The Cloud is like the electricity grid; always there, with unlimited resources on tap

 

The Cloud is a major paradigm shift. Rather than own the infrastructure on which you run your applications, you rent it. Effectively, you use someone else's data centre to run your applications. Like electricity, you only pay for what you use, and let someone else worry about security, backups and all other aspects of running a large data centre.

The most obvious advantage of Cloud Computing is the absence of Capital Expenditure when you are starting new projects. Other advantages are: Speed / Agility, Reliability, Scalability, Security, Bandwidth and Maintenance.

Software Development in the Cloud

 

Large parts of the software development process stay exactly the same. It's still all about web and browser based software development. The Visual Studio environment is the same, and good software architecture principles still apply. You have a full relational database at your fingertips, and run-time environments for all major languages such as .Net, PHP and Java.
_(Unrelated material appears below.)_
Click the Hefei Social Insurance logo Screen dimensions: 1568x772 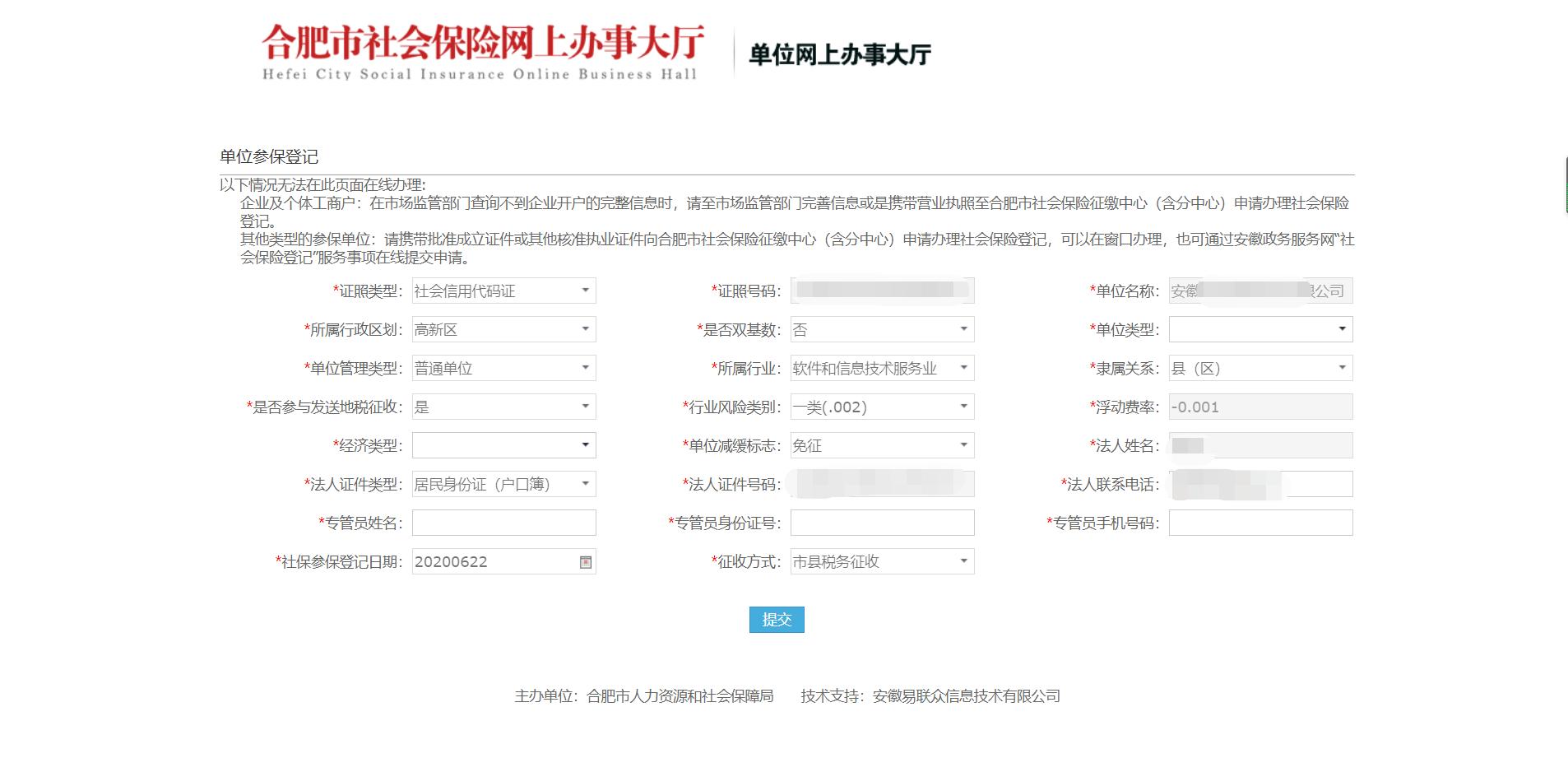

The real difference lies in the way you securely interact with applications and users that may lie on either side of your firewalls. Since you have lost control of the physical whereabouts of your Cloud Based applications, all communication needs to be based on standard protocals such as SOAP, XML or REST. You will want to take precautions to ensure you have a local backup of business-critical data and you need to ensure that security is watertight.

Microsoft Azure

 

Objectivity uses the Microsoft Azure platform to offer it's Cloud based offering. Simply put, it consists of 3 components: Windows Azure, SQL Azure and AppFabric. Windows Azure is the operating system; call it Windows Server 2008 R2 in a Cloud environment. SQL Azure is the SQL Server 2008 database in the Cloud.

AppFabric has 2 main components: The Service Bus and Access Control. The Service Bus allows you to easily create and manage secure connections between loosely coupled services and applications. Access Control allows you to build federated authorization into your applications and services, and extend existign identity management systems (such as Active Directory) beyond organizational boundaries.